START Exercise data

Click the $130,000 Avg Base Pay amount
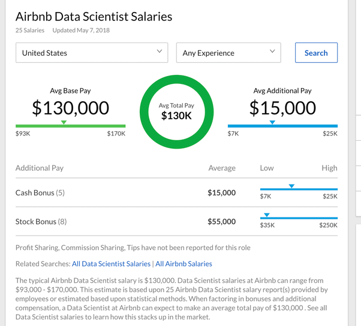The image size is (361, 326). pos(71,108)
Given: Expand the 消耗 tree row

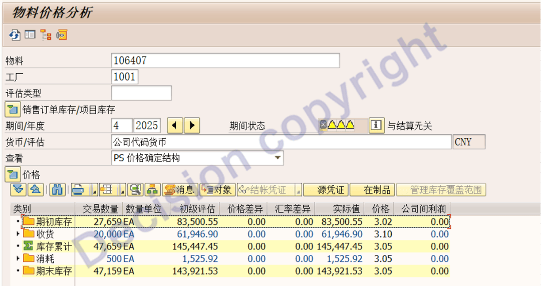Looking at the screenshot, I should 19,259.
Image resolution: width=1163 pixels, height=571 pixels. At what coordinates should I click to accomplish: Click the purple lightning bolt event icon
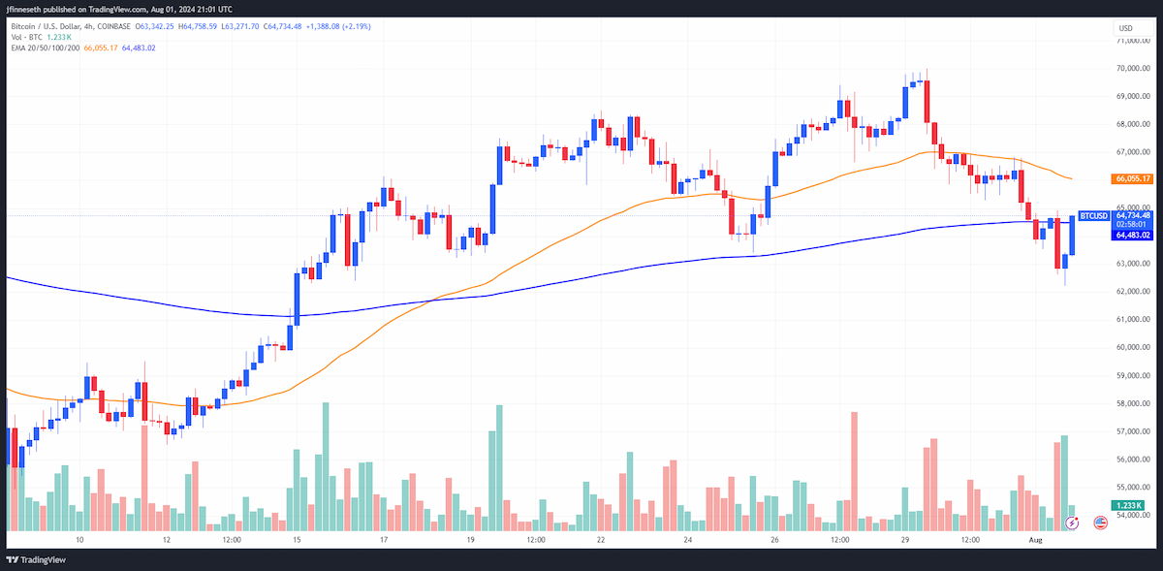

END Exercise data

• **Task item**
Reproduce the entries above word for word. Pictures stay out.

• **Result of this exercise**
Click the $130,000 Avg Base Pay amount
The image size is (361, 326). pos(71,108)
Given: Expand the 消耗 tree row

Looking at the screenshot, I should 19,259.
Image resolution: width=1163 pixels, height=571 pixels. At what coordinates should I click to accomplish: Click the purple lightning bolt event icon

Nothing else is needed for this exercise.